To verify Dynacache and DRS:
Validate if the cache entries are removed on the server where the DynaCacheInvalidation job ran.
You can find the server where the last instance of the DynaCacheInvalidation job ran by looking into the SCSQUEUE column in the SCHSTATUS table. You can also fix the job to a specific server by following these steps: Configuring the scheduler to run a job on an instance or cluster member.
If the invalidation works on the local server, but it is not propagated across to other servers, then there is likely an issue with the configuration of the replication domain or replication settings. As a next step you might need to enable tracing on both, the JVM where the DynaCacheInvalidation job ran and the JVM that was supposed to receive the invalidation. ( see "When everything else fails, enable tracing" below).
If the invalidation fails on the local server, validate the DynaCacheInvalidation job and use the Cache Monitor to issue the invalidations. If required, enable tracing on that JVM . ( see "When everything else fails, enable tracing" below).
Cache invalidation sample code
The WebSphere Cache Monitor can be used to issue invalidations and cache clears on DynaCache managed caches. If you are using a WXS cache, cache invalidations need to be issued from the eXtreme Scale monitor instead.
For troubleshooting purposes, it can be useful to issue invalidations to WXS caches from a WebSphere Commerce JVM. This allows you to bypass the CACHEIVL/DynaCacheInvalidation job and simplify the scenario.
Using the sample code:
- Download the sample code
- Extract the JSPs into a WAR that is not available externally, such us CacheMonitor.war
- Open depid_select.jsp in a browser
- Select the cache instance on which the invalidation will be issued, and either enter the dependency Id, or select "Issue Full Cache Clear?"
When everything else fails, enable tracing
If you are still unable to figure out why the invalidations are failing, the next step is to open a PMR and contact support.
The relevant MustGather documents are:
- MustGather: WebSphere eXtreme Scale
- MustGather: Dynamic Cache Issues in WebSphere Commerce V7.0
Remember these tips:
- Always trace the simplest scenario: For example, if you are able to reproduce the problem between two machines using the Cache Monitor, there is probably no need to collect trace on all the JVMs, or to use the CACHEIVL table.
- If you can reproduce the problem with WXS and local caches, choose one. Using a non-WXS cache is probably simpler.
Reproducing the problem:
- L2 needs sample invalidation IDs to track thru the system. Select a few samples. For DRS caches you can also test with cache clears.

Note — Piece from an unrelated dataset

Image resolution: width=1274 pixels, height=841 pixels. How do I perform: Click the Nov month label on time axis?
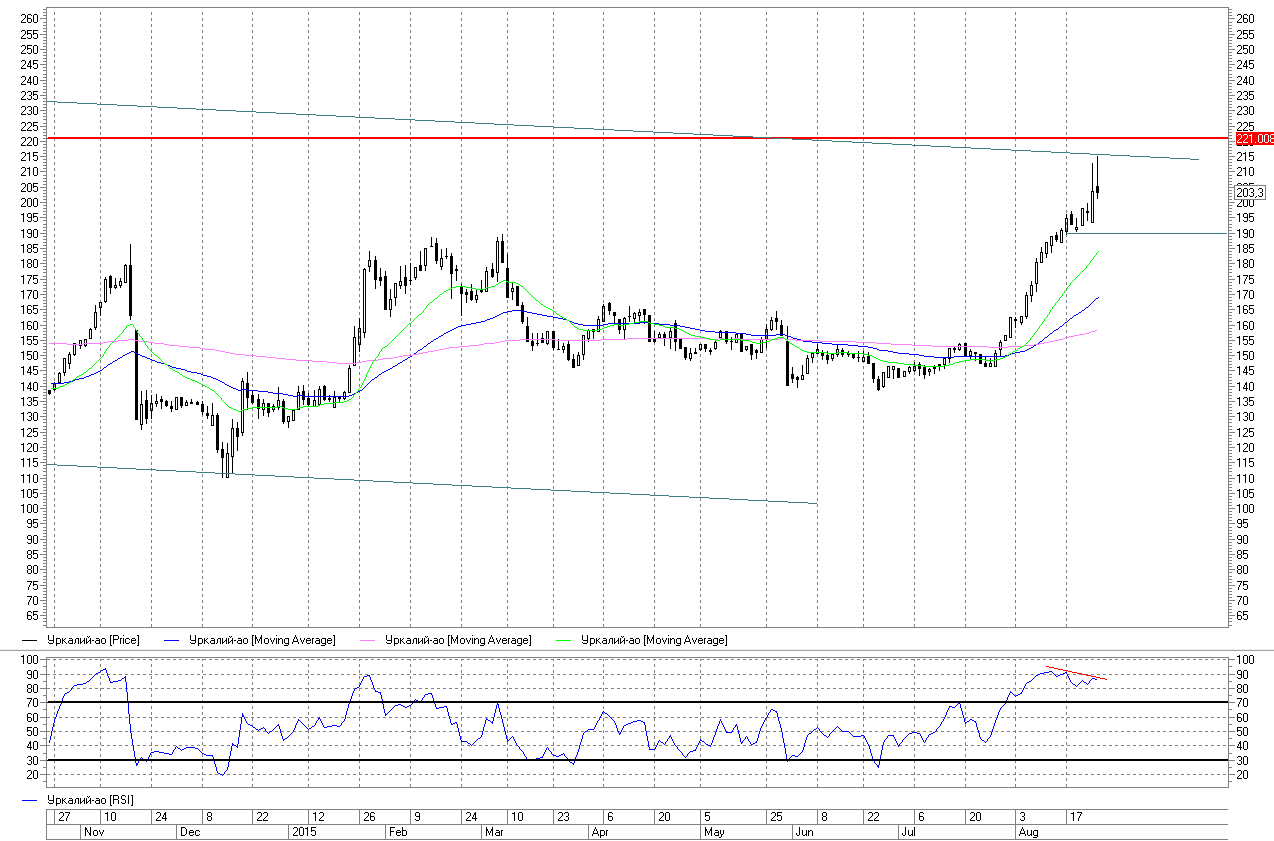pos(93,832)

- Collect a timestamped screenshot of the cache monitor (either WebSphere or WXS) showing the entries to be invalidated. For WXS ensure the screen shot includes the key and partition ID.
- If using CACHEIVL, export the table or the sample IDs. Remember that if you can reproduce the problem using the Cache Monitors, this simplifies the scenario.
- Enable Traces on the WCS JVMs as per this technote:
MustGather: Dynamic Cache Issues in WebSphere Commerce V7.0
- If using WXS, enable trace in the containers:
- Reproduce the problem. Take note of the time
- Get new timestamped screenshots showing the cache entries that were not invalidated
- Disable the traces
When opening the PMR, upload the traces, screen shots, descriptions and all configuration logs mentioned in the MustGather documents.
I know this is a lengthy article, but the time reading it is good investment considering how time consuming troubleshooting invalidations problems can be. I also recommend you checkout the other invalidation posts, to learn for example, how the data cache invalidation ids are created, or marketing invalidates.